One of the main issues discussed at the event were immigration holds. A civil immigration detainer, also known as an immigration hold, is a request from U.S. Immigration and Customs Enforcement (ICE) to local law enforcement officials. It asks local officials to detain an individual in their custody for 48 hours longer than they otherwise would, to facilitate transfer to ICE. Juntos leaders have analyzed and identified this practice as a key factor in the growing sense of fear and mistrust towards local police on behalf of immigrant communities.

Certain cities, counties and states have taken steps to rebuild trust between local police and the community by passing policy addressing immigration holds. They include Santa Clara County, California, Cook County, Illinois, Miami Dade, Florida as well as Newark, NJ which refuses to honor any detention holds regardless. It appears Norristown might be added to the growing list of municipalities doing this as well.
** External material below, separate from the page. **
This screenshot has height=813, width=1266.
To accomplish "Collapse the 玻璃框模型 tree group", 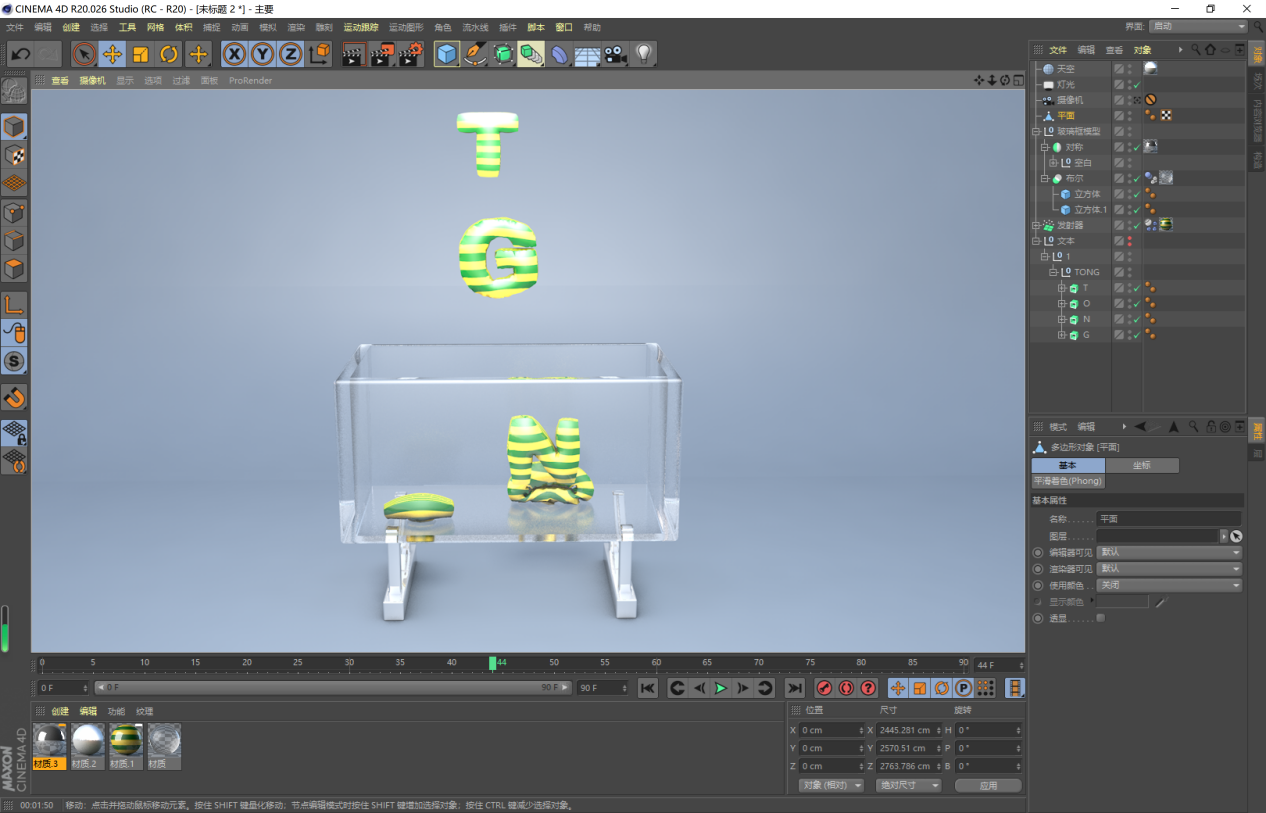I will pos(1036,131).
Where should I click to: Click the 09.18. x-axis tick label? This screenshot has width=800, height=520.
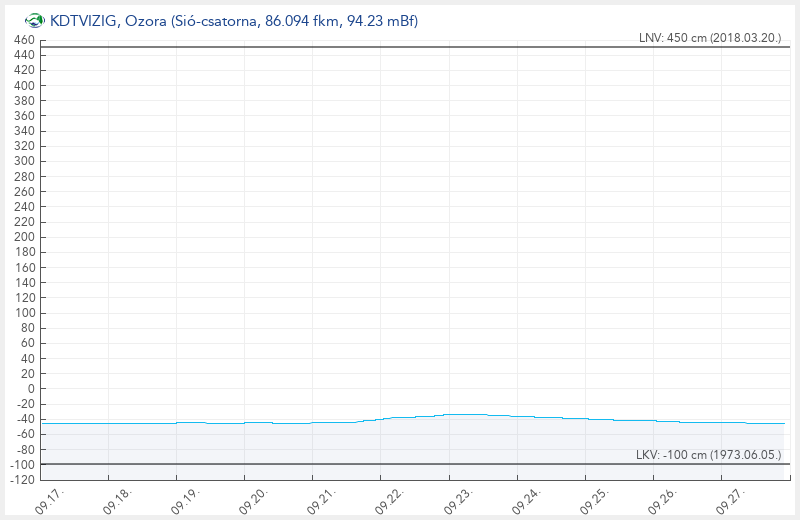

After a presentation from Juntos Norristown leaders on the significance of ICE holds, Chief Talbot commented and said to the crowd, “I will make myself available any day this week to sit down with representatives of your organization to draft a policy that ends the immigration holds… the Norristown police department is not going to fight against you any more we will fight with you.”

Juntos leaders of Norristown were thrilled to hear the warm response. “We’re going in the right direction to work with the authorities and for them to treat us with dignity,” said Juntos leader Gelacio Vasquez.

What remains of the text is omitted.